The novel also does something quietly powerful—it lifts female friendship to the center of the narrative in a way that feels earned. Trisha Bibbs is not a sidekick. She's not the sassy best friend written in for comic relief. She's the story’s heart. She’s the one who drives through rain and suspicion to get Vanessa out. She's the one who swims through freezing ocean water to rescue a baby. Her character makes the pain of betrayal from everyone else sting more sharply, and she gives the book its sense of warmth and redemption. I think, in some ways, her presence kept the story from sinking under the weight of its darkest elements.
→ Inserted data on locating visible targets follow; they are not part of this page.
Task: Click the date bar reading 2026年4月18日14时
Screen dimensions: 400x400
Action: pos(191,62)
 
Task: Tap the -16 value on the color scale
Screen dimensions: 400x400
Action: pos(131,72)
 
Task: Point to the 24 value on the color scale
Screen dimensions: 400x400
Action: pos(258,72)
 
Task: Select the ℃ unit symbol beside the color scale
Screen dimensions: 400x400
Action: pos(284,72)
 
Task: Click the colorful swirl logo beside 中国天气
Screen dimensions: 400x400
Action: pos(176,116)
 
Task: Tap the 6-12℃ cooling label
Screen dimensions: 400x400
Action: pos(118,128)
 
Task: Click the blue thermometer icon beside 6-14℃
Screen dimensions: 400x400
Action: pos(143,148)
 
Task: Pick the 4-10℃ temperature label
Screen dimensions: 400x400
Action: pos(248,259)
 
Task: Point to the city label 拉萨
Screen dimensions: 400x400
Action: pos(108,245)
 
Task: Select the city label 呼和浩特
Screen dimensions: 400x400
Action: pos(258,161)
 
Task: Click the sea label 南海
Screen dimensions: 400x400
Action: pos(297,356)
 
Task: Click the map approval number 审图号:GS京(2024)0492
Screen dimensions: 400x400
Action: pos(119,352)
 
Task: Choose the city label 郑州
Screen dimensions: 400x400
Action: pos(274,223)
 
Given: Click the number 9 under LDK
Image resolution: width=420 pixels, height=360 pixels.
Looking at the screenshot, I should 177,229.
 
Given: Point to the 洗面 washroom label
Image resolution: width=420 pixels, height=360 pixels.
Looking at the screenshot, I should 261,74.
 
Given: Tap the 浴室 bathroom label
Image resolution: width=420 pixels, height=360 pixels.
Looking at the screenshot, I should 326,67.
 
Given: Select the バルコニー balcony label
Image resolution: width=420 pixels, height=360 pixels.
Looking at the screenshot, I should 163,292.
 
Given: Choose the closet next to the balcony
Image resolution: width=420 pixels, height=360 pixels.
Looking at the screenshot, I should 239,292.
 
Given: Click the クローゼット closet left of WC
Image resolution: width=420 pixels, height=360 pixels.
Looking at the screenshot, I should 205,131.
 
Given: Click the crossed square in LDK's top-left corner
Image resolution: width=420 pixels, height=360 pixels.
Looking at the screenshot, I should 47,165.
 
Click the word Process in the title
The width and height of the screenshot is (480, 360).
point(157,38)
That said, I did find myself wishing that more of the supporting characters were given even half the dimensionality that Trisha received. Characters like Elena, who shelters Vanessa later, or even Mrs. Sanchez and Brett, her son, often feel like placeholders. They serve the plot, yes, but they don’t feel as fully alive. It’s not that they needed lengthy arcs or detailed backstories, but even a few well-placed lines could’ve expanded their presence into something more memorable. I wonder if the author, in focusing so intently on Vanessa’s inner world, forgot to widen the lens just a little bit.

Still, I can say without hesitation that this book left a mark on me. The pacing is electric once it gets going, and the narrative keeps asking hard questions even as it races toward justice. The final scenes—Vanessa’s return, the public exposure, the arrests—are satisfying in the way a closing door is satisfying. Not because everything is fixed, but because something is finally over. The danger passes, but not before leaving scars, which feels true.

For all its flaws, Deceptive Calm succeeds in building a world where injustice wears a designer suit and walks a hospital corridor with a scalpel in hand. And more importantly, it builds a heroine who learns how to take off the mask she never wanted to wear in the first place. For that, and for the ache and fire it left behind, I’m giving it 5 out of 5 stars. It’s rare to find a novel that manages to thrill and provoke without leaning too hard into either. This one does, in its own fierce, imperfect way.